The import tariffs and quotas for some Australian and New Zealand dairy products (including whole milk powder, whey, cheese, and anhydrous milk) were removed on January 1, 2021, while import tariffs and quotas for milk, cream, flavored milk, and skim milk powder will be eliminated in 2025. The removal of the import tariffs and quotas for Australian and New Zealand dairy products will impact the competitiveness of U.S. dairy products (skim milk powder and cheeses) in the Thai dairy market, which is already highly competitive and price sensitive. The export of both skim milk powder and cheese to Thailand was nearly U.S. $20 million in 2019.
Thailand’s domestic raw milk supply is insufficient to meet the country’s demand as almost all domestic raw milk supply is directed toward producing liquid milk for ready-to-drink milk and school milk. Thailand’s major dairy exports are pasteurized and ultra-high-temperature (UHT) milk, condensed milk, evaporated milk, ice cream, drinking yogurt, yogurt, and butter. Almost all of Thailand’s dairy exports are produced from imported dairy products including concentrated milk and cream (skimmed and whole milk powder). These are important raw materials for Thailand’s dairy food processing. The country’s major export markets are ASEAN countries including Myanmar, Laos, Cambodia, Malaysia, Singapore, and Philippines. In 2019, Thailand exported U.S. $389 million of dairy products, an 8.7 percent increase from the previous year.
The value of imported dairy products was U.S. $807 million in 2019. Imports of dairy products have grown at a compound annual growth rate (CAGR) of 2.3 percent by value since 2010. The top three leading exporters of dairy products to Thailand are New Zealand (40.6 percent market share), Australia (11.1 percent), and the United States (6.6 percent). New Zealand and Australia together make up about 50 percent of Thailand’s dairy imports and have free trade agreements (FTAs) with Thailand.
The Thailand Australia Free Trade Agreement (TAFTA) went into effect on January 1, 2005, while the Thailand New Zealand Closer Economic Partnership (TNZCEP) became effective on July 1, 2005. These two free trade agreements are the most comprehensive in product coverage and are the first bilateral trade agreements into which Thailand has entered. These FTAs provide significant quantities of duty-free dairy product access to Thailand in ways that will make it challenging for U.S. dairy exporters to compete.

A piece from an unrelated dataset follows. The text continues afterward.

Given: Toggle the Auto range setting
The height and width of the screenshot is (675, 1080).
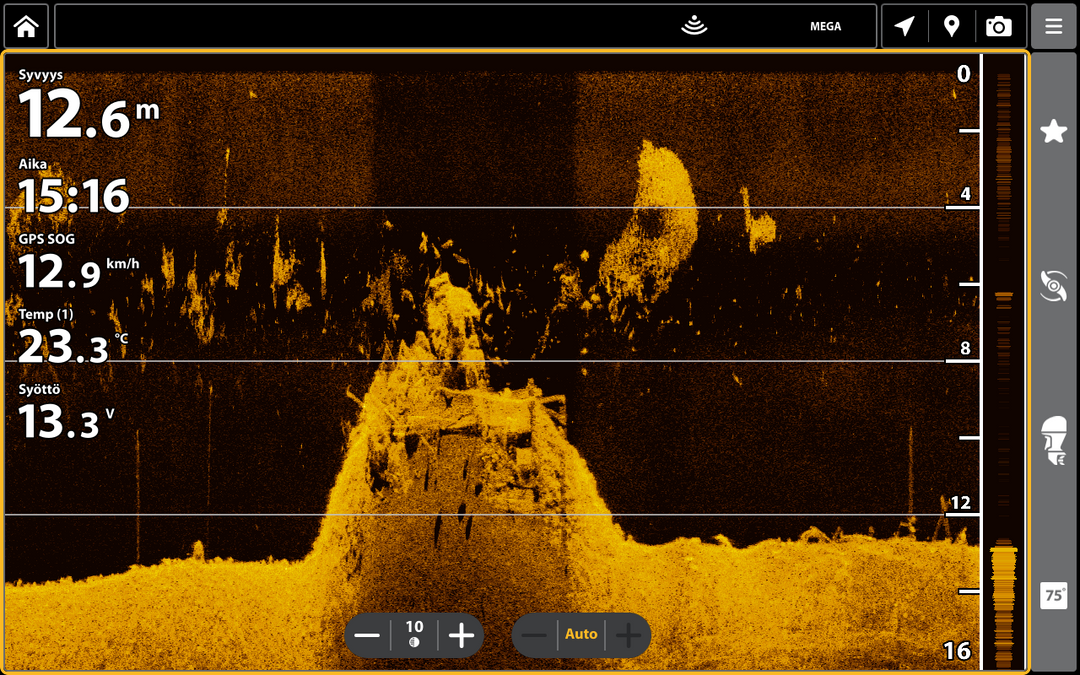Looking at the screenshot, I should (581, 634).
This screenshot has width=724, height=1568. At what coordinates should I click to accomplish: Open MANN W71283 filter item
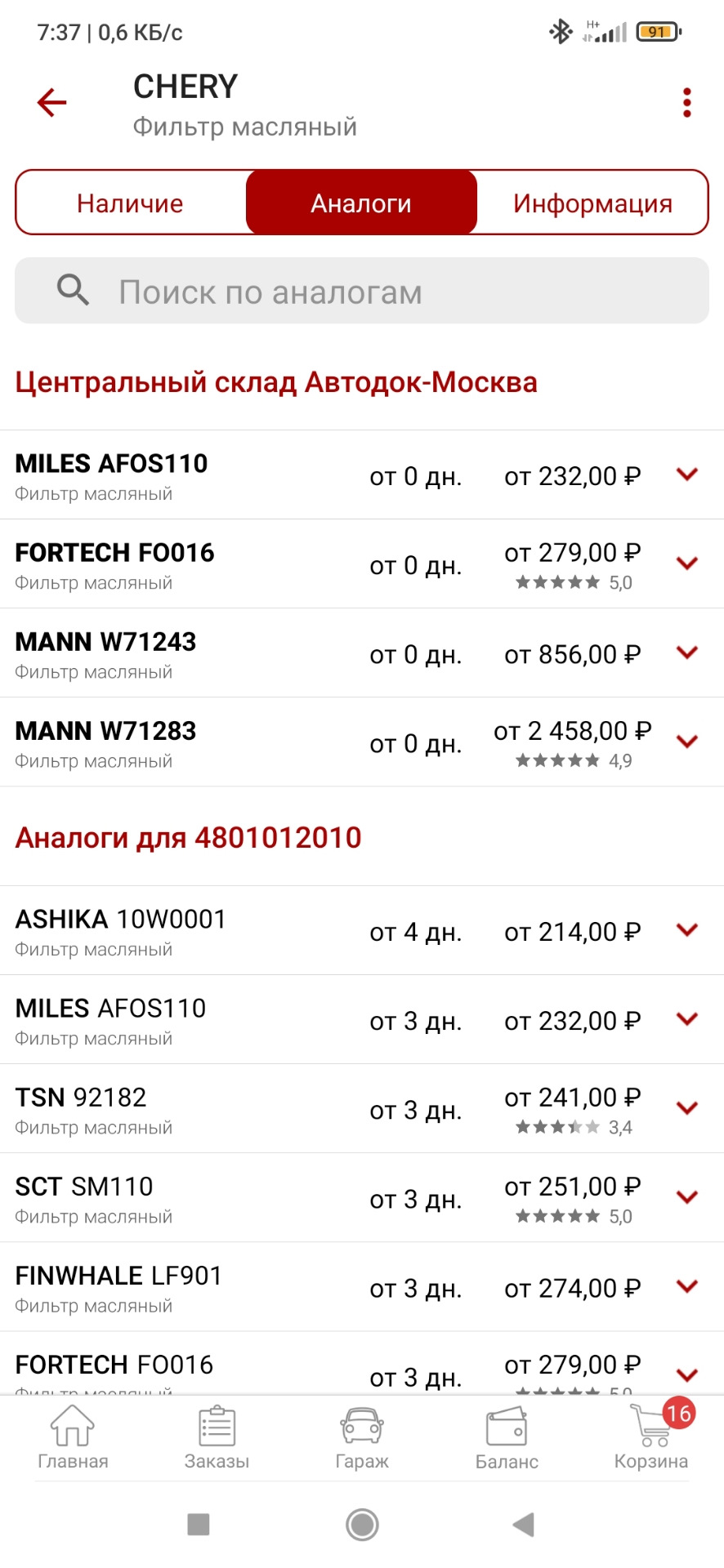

Import tariffs and import quotas under Special Safeguard measures (SSG) for Australian and New Zealand dairy products, such as whole milk powder, whey, cheese, and anhydrous milk, were eliminated under TAFTA and TNZCEP on January 1, 2021, while import tariffs and import quotas for milk and cream, flavored milk, and skim milk powder will be eliminated in 2025. Thailand imported U.S. $327.7 million worth of dairy products from New Zealand in 2019 and U.S. $89.2 million worth of dairy products from Australia. Thailand’s dairy imports from New Zealand have grown at a compound annual growth rate (CAGR) of 5.2 percent by volume and 2.7 percent by value since 2010, which is more than the growth of dairy imports from all countries. Dairy import from all countries grew at a CAGR of 4.6 percent in volume and 2.3 percent by value since 2010. Thailand’s main dairy imports from New Zealand are whole milk powder, skim milk powder, butter, buttermilk, caseinates, whey, and cheese.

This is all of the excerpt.